Copy out the lines of the material below word for word, starting at the line that contains "How do I perform: Click" and ending at the end of the material, both included. Leave the pictures out of your copy.

· · ·

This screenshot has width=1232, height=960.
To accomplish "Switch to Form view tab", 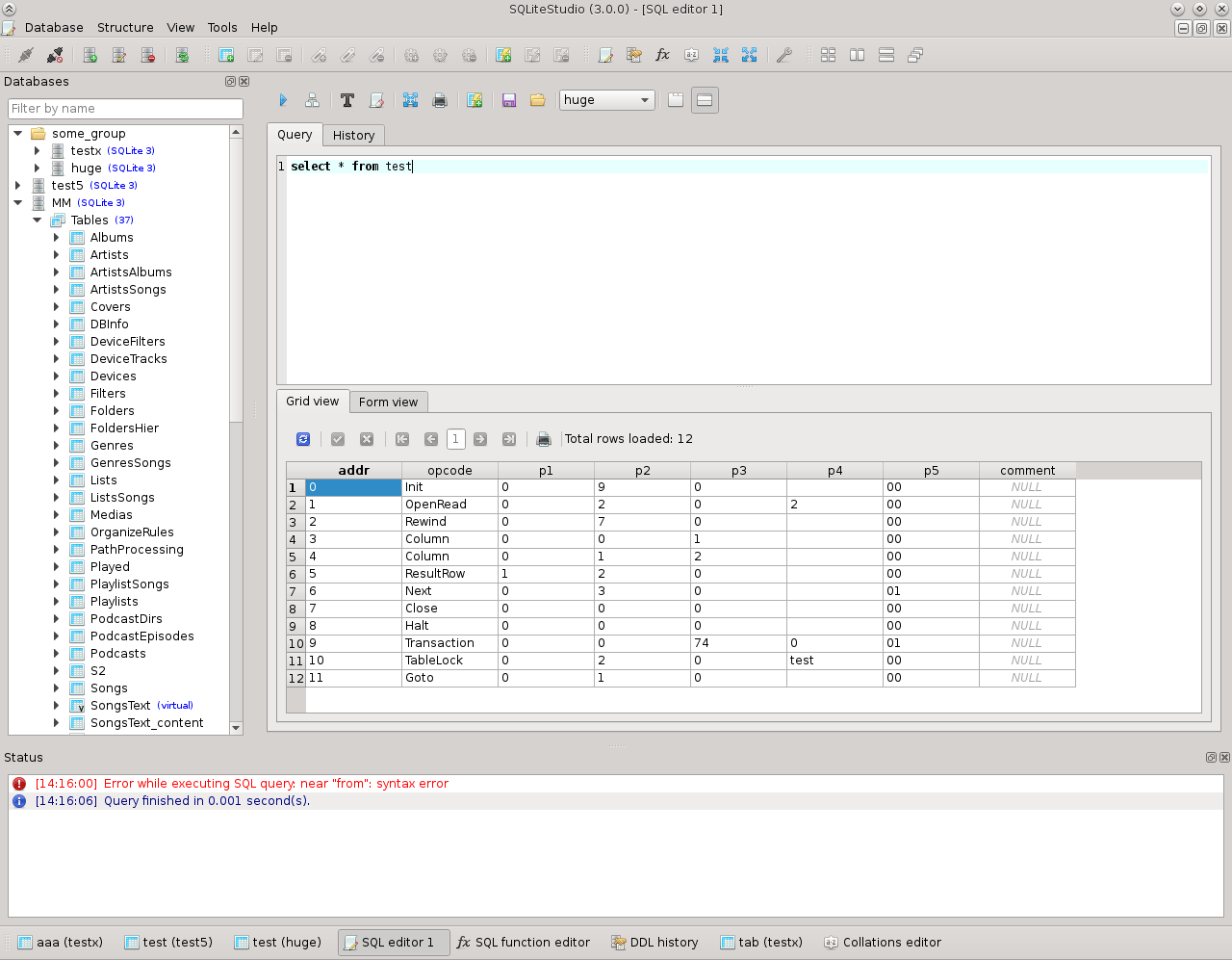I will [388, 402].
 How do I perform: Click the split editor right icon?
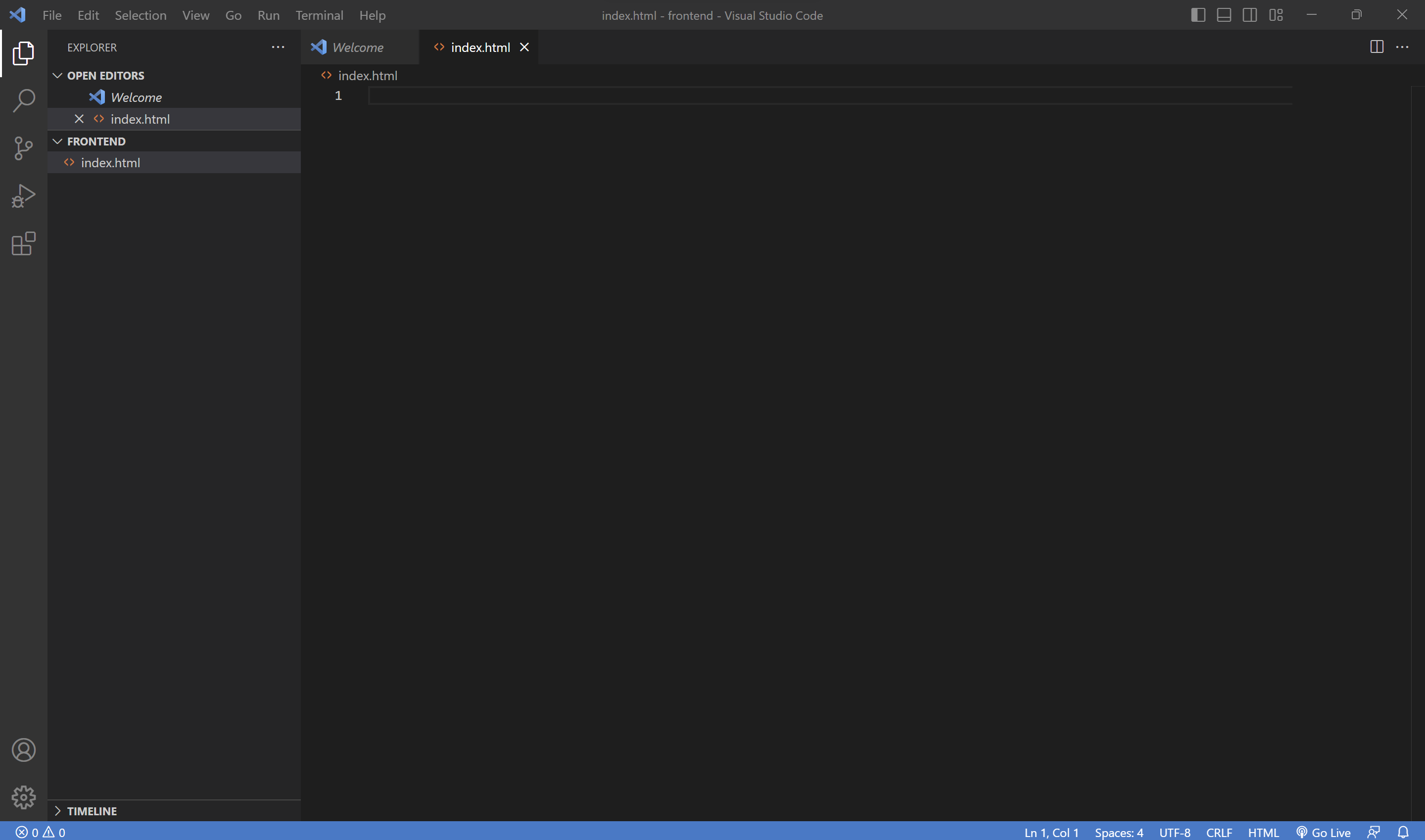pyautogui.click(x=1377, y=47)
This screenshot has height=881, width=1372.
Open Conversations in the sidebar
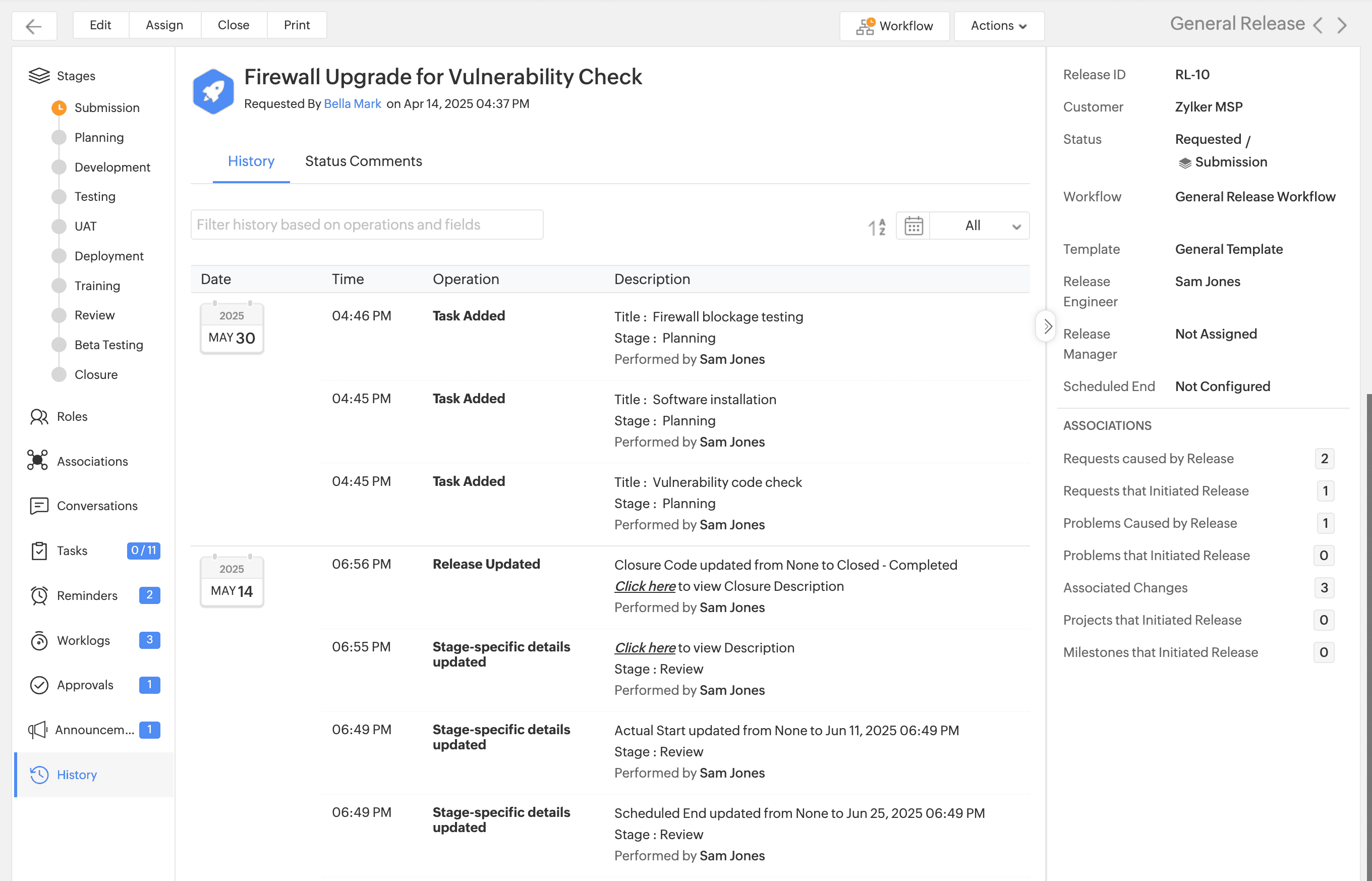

· · ·

**Result for this exercise**
 How do I perform: Click the split editor right icon?
pyautogui.click(x=1377, y=47)
This screenshot has height=881, width=1372.
Open Conversations in the sidebar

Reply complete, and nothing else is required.